- Based on: Poor Tom Is Cold by Maureen Jennings
- Written by: Janet MacLean
- Directed by: Michael DeCarlo
- Starring: Peter Outerbridge Colm Meaney Keeley Hawes Flora Montgomery
- Country of origin: Canada
- Original language: English

Production
- Producers: Scott Garvie Laura Harbin Christina Jennings Virginia Rankin
- Production companies: Shaftesbury Films & Original Pictures

Original release
- Release: September 12, 2004

Related
- Except the Dying; Under the Dragon's Tail;

= Poor Tom Is Cold =

Poor Tom Is Cold is a 2004 made-for-TV film starring Peter Outerbridge, Colm Meaney, Keeley Hawes, and Flora Montgomery. The second film to feature the character of William Murdoch and his unique ways of doing detective work, the film is based on the novel by Maureen Jennings of the same name, and was directed by Michael DeCarlo from a screenplay by Janet MacLean.

==Plot==
Constable Oliver Wicken (Philip Graeme) is found dead in the basement of an abandoned house, shot through the head. While the rest of the police department believes he committed suicide, William Murdoch (Peter Outerbridge) thinks otherwise and sets out to prove that his friend and protégé was murdered.
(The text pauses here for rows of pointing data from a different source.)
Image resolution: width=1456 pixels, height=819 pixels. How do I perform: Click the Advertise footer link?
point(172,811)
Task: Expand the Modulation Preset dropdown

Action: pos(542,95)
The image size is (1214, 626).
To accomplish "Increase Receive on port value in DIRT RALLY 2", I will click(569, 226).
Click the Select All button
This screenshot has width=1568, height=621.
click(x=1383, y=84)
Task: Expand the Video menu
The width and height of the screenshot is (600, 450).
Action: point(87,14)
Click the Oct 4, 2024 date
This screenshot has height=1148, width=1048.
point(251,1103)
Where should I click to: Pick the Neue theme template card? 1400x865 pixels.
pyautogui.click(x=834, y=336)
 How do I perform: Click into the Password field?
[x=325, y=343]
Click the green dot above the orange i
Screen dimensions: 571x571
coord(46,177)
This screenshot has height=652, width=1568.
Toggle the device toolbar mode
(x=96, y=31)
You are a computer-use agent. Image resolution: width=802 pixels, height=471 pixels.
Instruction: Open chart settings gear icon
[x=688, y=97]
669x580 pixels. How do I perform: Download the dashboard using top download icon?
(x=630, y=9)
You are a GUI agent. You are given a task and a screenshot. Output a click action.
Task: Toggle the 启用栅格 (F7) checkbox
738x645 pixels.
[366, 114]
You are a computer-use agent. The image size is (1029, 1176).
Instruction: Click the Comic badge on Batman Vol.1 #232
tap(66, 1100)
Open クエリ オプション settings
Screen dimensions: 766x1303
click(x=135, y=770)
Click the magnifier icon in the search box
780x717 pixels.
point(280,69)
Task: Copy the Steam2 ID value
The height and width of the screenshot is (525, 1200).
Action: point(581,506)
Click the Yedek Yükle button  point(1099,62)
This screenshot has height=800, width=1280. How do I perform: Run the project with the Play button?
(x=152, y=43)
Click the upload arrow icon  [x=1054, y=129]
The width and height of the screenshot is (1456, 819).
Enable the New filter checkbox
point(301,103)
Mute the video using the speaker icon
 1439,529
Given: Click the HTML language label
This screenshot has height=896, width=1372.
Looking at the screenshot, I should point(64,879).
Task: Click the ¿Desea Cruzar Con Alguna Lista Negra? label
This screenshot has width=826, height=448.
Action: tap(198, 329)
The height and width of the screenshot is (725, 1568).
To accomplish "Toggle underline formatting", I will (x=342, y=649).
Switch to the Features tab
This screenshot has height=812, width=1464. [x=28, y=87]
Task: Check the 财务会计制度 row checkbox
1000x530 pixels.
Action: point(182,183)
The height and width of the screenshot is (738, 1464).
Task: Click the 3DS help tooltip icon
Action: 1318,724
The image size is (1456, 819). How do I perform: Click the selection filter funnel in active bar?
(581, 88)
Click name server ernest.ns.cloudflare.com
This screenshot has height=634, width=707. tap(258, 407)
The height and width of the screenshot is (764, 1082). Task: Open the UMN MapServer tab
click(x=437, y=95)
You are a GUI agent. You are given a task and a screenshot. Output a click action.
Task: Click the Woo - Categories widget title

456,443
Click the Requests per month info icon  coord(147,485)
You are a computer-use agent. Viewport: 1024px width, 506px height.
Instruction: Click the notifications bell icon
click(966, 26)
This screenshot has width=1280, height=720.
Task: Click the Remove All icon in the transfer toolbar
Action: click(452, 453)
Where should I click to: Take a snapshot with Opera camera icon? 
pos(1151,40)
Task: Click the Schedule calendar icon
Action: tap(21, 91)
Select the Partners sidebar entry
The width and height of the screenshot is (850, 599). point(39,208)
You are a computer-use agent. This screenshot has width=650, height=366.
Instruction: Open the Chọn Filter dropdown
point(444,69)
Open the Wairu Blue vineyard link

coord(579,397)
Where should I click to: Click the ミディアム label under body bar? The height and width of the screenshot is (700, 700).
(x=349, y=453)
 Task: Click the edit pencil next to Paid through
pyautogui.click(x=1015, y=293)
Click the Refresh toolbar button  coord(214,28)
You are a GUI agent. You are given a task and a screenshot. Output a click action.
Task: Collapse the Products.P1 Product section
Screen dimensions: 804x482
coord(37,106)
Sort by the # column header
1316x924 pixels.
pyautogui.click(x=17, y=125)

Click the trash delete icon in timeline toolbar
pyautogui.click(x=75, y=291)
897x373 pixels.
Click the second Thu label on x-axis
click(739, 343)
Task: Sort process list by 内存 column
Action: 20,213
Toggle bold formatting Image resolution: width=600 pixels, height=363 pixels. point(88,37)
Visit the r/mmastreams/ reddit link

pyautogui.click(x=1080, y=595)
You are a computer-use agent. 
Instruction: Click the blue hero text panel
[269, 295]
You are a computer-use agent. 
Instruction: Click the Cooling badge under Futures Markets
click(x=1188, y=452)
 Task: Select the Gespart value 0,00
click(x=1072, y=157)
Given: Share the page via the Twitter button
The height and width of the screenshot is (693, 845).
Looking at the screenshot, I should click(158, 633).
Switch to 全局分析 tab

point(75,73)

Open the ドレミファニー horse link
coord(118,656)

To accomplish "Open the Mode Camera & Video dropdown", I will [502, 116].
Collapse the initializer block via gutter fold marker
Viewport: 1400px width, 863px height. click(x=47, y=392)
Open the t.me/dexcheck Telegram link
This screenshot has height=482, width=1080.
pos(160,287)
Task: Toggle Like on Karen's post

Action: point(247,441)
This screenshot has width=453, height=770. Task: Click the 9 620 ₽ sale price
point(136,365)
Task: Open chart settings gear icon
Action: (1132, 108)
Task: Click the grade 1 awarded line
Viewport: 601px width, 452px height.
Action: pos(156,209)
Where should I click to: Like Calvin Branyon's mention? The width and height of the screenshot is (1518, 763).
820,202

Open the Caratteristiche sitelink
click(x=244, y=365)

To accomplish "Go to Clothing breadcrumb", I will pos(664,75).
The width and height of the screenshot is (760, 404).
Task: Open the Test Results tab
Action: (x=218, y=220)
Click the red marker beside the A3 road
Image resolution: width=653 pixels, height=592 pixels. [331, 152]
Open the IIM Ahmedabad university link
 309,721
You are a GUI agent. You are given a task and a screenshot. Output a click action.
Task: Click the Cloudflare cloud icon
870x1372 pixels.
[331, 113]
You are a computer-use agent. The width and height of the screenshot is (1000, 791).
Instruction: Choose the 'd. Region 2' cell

While investigating Wicken's death, Murdoch comes across some interesting facts the late constable had kept hidden. He discovers that Wicken was secretly engaged and had been working closely with a mysterious blonde woman before his death.

Murdoch uses new but unproven technique called "fingerprinting", to get fingerprints off the gun. With the help of Dr. Odgen, Murdoch proves that Wicken was actually murdered and catches the killer.

==Cast==
- Peter Outerbridge as Detective William Murdoch
- Colm Meaney as Inspector Brackenreid
- Keeley Hawes as Dr. Julia Ogden
- Flora Montgomery as Ettie Weston
- Philip Graeme as Constable Oliver Wickham
- Matthew MacFadzean as Constable George Crabtree
- Chang Tseng as Sam Lee

==DVDs==
All three Murdoch films were released on DVD in a boxed set on November 11, 2008.

On March 3, 2015, Acorn Media announced a re-release for all three movies, set for May 26, 2015.